Prusa lists the 10 contest winners on its website, GLAS Education is listed as the third contest winner on the Prusa website www.prusa3d.com. GLAS is in good company with people and organizations that use 3D printers to advance science, education, and understanding.
- Nick Hardman of Leeds, England, creates special teddy bears at 3-D Toy Shop that normalizes medical conditions for children, The teddies are plush, but Hardman 3D prints teddy-bear-sized shunt valves, crutches, oxygen tanks, and operation scars to help young patients cope with their medical conditions.
- Jaime De Miguel Criado, a radiologist at Henares Hospital, Madrid, Spain, creates personalized anatomical models of patients’ lung or chest wall cancer to help physicians operate more precisely.
- At Marymount University, Arlington, Virginia, Prusa 3D printers create low-cost prosthetics, particularly hands, as well as assistive and physical rehabilitation devices. Dorota Budzyn of Glasgow, Scotland, created prototypes of devices astronauts might use to take soil samples on other worlds. The prototypes are being tested by the European Space Agency.
- Peter Šofranko of Poland creates three-dimensional relief maps of parks and historic areas of Europe.
- Jan Tobolík and Ondřej Kratochvíl of The Czech Republic created a custom electric cello with a 3D printer. From a prototype made for a friend, they created an online company called MyCello.
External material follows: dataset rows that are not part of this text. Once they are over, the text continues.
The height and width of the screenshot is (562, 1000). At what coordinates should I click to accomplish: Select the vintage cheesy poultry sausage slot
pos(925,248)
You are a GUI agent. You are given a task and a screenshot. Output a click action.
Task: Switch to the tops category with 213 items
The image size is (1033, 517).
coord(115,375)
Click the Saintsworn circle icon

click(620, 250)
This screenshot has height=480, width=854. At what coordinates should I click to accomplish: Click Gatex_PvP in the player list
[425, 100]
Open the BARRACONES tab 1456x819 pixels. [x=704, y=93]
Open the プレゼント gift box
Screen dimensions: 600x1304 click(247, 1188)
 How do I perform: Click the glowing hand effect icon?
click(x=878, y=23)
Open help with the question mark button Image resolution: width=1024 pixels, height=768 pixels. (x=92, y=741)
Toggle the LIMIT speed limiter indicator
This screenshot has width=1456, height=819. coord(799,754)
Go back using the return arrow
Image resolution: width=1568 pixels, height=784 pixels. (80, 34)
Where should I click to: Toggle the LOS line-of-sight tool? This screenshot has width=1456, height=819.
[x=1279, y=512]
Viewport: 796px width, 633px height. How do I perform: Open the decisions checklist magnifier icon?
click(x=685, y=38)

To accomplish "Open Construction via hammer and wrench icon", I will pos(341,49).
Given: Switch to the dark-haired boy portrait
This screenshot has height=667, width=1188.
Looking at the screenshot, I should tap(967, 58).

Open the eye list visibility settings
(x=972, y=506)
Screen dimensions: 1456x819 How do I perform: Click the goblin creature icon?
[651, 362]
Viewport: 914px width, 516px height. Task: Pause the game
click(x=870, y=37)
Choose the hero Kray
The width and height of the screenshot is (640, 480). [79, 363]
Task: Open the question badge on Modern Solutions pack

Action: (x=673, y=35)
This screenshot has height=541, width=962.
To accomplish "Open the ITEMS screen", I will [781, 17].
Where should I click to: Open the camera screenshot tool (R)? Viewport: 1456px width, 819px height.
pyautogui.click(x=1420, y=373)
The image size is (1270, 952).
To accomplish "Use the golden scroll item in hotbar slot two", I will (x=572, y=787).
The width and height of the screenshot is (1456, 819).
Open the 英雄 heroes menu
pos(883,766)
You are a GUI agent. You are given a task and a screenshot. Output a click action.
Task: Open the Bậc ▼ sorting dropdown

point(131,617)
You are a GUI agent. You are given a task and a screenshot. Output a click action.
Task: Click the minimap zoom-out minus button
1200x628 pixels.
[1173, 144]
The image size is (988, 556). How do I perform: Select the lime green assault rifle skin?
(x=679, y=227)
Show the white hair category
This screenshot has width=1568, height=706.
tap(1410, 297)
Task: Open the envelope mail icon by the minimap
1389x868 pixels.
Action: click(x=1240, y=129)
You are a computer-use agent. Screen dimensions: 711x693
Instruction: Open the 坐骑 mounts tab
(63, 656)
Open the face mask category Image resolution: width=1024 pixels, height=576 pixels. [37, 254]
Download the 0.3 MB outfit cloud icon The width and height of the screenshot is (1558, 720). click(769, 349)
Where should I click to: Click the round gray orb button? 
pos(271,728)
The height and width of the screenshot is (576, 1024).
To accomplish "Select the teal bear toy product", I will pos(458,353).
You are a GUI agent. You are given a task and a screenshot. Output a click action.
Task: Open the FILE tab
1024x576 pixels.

- Michel Bonne, a designer and plastic sculptor in France, uses a 3D printer to create shapes that are almost impossible to make by hand or with standard sculpting tools.
- Steven Presser, a researcher at the HLRS, high-performance computing center, Stuttgart, Germany, is working with a team of researchers to create tactile maps for the blind and visually impaired that talk so users get more information about the features they touch.
- A nonprofit group called KSat Stuttgart in Germany created a demonstration model of its experiment which was selected to go to the International Space Station this year.